WHEREFORE, the defendants’ motion to dismiss the Amended Complaint is GRANTED with prejudice with respect to claims of negligence and malpractice (Counts I, II, VI, VII, VIII, IX, XIII, XIV, XIX, XX, XXIV, XXV) and DENIED with respect to all other counts. The court also DENIES defendants’ motion to strike claims for punitive damages. 
      
      . For a survey of case histories and a deeper discussion of these issues, see, Sandra Lamb, “Tragic Delusions: How 'Recovered' Memories Tear Families Apart,” FAMILY CIRCLE, July 18, 1995; Nancy Seideman, "Victims of Memory”, THE ATLANTA CONSTITUTION, June 11, 1995; Television has also addressed the issue of "Recovered” Memories, see, e.g., MELROSE PLACE, season finale (FOX television broadcast, May, 1994).
     
      
      . See, "Authors Battle Use of Recovered Memories" by Terry Horne, THE INDIANAPOLIS NEWS, July 31, 1995.
     
      
      . In an effort to sound the alarm as to the pitfalls of this form of treatment, two authors have responded to this book in particular and False Memory Syndrome ("FMS”) in general: Eleanor Goldstein with “Confabulations” and Mark Pen-dergrast with "Victims of Memories”. “Courage” is currently a best-seller.
     
      
      . See, e.g., Nuccio v.

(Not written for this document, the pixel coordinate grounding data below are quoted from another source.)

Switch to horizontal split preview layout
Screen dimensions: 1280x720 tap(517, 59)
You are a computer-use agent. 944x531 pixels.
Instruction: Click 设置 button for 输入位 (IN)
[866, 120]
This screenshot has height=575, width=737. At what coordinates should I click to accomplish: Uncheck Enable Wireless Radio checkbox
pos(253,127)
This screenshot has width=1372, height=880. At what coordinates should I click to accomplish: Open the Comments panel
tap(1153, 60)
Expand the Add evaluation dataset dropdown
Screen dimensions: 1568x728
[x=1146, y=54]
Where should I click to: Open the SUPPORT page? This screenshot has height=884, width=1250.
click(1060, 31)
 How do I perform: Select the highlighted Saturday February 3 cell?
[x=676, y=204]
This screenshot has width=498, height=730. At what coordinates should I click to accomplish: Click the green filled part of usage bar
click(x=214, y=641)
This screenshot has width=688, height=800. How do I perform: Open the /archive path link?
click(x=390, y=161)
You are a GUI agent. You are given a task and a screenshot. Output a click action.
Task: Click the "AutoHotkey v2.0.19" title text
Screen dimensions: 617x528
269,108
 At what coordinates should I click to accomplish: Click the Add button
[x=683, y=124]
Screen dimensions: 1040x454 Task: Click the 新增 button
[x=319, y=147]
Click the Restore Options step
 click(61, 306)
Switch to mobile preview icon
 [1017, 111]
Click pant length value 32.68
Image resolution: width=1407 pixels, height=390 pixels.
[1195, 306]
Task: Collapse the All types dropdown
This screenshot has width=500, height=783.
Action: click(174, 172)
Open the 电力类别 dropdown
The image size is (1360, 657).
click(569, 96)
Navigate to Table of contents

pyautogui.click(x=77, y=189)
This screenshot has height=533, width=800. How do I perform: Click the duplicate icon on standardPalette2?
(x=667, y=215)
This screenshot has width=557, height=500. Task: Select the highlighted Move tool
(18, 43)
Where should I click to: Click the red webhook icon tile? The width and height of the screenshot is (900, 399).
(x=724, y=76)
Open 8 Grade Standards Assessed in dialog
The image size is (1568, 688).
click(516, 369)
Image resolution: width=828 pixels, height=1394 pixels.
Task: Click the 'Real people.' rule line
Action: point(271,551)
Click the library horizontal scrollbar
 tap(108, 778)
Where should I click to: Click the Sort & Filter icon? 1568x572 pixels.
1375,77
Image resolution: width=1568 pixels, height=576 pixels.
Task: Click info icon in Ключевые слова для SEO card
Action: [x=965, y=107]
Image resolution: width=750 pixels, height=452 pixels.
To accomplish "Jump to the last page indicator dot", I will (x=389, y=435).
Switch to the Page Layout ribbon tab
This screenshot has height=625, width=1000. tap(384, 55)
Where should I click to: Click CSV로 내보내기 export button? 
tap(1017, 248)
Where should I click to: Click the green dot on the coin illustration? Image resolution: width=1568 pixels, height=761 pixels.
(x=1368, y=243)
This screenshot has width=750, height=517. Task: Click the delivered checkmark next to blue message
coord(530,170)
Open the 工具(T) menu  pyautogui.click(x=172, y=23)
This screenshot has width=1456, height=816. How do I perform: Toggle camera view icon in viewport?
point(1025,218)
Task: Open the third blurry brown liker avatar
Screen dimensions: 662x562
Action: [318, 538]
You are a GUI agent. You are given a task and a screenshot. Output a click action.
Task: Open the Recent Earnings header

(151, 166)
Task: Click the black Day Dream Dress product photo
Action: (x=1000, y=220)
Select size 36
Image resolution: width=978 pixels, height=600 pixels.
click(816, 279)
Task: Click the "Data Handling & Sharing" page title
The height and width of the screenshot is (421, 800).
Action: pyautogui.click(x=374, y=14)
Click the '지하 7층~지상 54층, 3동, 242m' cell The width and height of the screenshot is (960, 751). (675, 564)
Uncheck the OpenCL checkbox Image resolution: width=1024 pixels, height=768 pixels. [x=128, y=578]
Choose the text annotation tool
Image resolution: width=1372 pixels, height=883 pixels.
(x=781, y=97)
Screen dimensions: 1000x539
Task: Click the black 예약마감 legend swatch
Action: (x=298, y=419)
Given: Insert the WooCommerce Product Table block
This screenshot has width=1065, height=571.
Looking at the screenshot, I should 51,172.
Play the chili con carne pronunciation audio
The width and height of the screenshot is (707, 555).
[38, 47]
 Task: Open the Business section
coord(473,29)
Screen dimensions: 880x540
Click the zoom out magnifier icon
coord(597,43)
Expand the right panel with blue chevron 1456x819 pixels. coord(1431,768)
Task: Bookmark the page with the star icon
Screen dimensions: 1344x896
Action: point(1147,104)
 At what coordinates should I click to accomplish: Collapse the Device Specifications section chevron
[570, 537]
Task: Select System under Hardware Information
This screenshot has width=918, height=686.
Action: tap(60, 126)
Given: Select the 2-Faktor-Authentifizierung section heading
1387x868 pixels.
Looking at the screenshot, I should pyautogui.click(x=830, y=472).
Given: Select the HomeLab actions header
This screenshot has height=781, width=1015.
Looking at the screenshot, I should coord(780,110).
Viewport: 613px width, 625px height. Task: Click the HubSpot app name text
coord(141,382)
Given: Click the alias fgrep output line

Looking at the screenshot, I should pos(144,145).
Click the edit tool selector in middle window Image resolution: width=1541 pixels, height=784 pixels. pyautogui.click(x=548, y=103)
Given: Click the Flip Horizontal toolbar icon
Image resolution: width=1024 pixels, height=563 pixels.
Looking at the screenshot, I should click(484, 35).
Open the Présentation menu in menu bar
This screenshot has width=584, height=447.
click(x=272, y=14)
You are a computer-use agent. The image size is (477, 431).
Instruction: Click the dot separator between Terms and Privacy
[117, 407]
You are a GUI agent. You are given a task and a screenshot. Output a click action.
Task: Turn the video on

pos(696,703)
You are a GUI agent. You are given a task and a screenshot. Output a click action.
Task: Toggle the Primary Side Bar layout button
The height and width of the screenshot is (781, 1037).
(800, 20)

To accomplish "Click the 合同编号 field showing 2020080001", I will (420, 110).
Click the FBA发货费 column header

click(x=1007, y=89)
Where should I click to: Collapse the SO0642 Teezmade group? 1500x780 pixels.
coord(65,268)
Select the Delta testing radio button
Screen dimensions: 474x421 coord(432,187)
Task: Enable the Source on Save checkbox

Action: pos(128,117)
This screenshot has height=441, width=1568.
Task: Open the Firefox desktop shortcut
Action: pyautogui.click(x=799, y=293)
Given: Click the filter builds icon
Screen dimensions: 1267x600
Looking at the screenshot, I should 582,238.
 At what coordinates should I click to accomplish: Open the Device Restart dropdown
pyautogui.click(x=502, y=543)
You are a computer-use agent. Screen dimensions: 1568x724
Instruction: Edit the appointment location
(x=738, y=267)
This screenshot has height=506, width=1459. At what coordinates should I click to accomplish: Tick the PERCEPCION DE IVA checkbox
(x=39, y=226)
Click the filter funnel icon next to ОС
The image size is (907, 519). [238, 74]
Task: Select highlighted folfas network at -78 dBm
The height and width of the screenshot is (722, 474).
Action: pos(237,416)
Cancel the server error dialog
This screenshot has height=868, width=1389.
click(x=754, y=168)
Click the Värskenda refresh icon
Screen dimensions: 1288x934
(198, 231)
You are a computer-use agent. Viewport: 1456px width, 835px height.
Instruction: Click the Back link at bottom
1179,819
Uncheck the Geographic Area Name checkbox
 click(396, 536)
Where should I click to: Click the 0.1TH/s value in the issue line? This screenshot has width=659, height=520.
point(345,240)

Nuccio, 62 F.3d 14 (1st Cir.1995) (Certifying to Supreme Judicial Court of Maine question of whether Maine statute of limitations was tolled on plaintiff's claims of emotional distress for sexual abuse because her memories were repressed); Boggs v. Adams, 45 F.3d 1056 (7th Cir.1995) (Illinois courts would apply reasonable period of time exception to statute of repose in Childhood Sexual Abuse Act where victim did not remember the repressed memories until she was forty-four years old); Reed v. Barnes, 986 F.2d 1428 (10th Cir.1992) (Because victim was not a child and the alleged abuse was ascertainable at the time is was occurring, the statute of limitations was not tolled by the victim’s repression of the memory); Hoult v. Hoult, 792 F.Supp. 143, 145 (D.Mass.1992) (Applying discovery rule to incest cases when victim has no memory of sexual abuse until after the statute of limitations has fun); Hewczuk v. Sambor, 803 F.Supp. 1063, 1064-65 (E.D.Penn.1992) (Applying discovery rule to case of childhood sexual abuse where victim repressed memories until outside bounds of statute of limitations); Burpee v. Burpee, 152 Misc.2d 466, 578 N.Y.S.2d 359 (Sup.Ct. Nassau County 1991) (Rejecting repression of memory of alleged abuse as a basis for tolling the statute of limitations by a victim against her father for alleged sexual abuse); Schmidt v. Bishop, 779 F.Supp. 321, 330-31 (S.D.N.Y.1991) (Applying New York law to reach similar result).
     
      
      . At least no more possible usual: for the normal Loss of Society claims brought under the Wrongful Death Statute, Illinois law recognizes the right of siblings to also recover. In re Estate of Finley, 151 Ill.2d 95, 176 Ill.Dec. 1, 601 N.E.2d 699 (1992). In the instant case, allowing the father, the daughter, and the brother standing to sue does not encourage multiplicity of claims that Dralle or Judge Shadur feared since each plaintiff would had a claim in all Loss of Society cases anyway.
     
      
      . The words "nature” and "extent” are probative of the court’s focus on the kinds of damages that would be available under a derivative interference claim. The quoted sentence can simply be read as an admonition not to apply any of the damages analysis to direct interference claims rather than as a way of reserving the right to completely deny an alternative basis for recovery.
     
      
      . The “Confidentiality Act”, 740 ILCS 110/1 et seq., probably should not apply to the records in this case because the therapist, being unlicensed, does not come under the Act's provisions. See Sullivan v. Cheshier, 1995 WL 437499 (N.D.Ill.1995).
     
      
      . The methodology of "Recovered Memories” will undoubtedly play a role in the remaining counts in some way: showing that this is an accepted form of therapy might mitigate the "extreme and outrageousness" of the behavior or obviate the "intentional” and "direct” elements of the Filial Interference. In neither instance, however, will plaintiff have to establish a professional duty to prevail on these claims.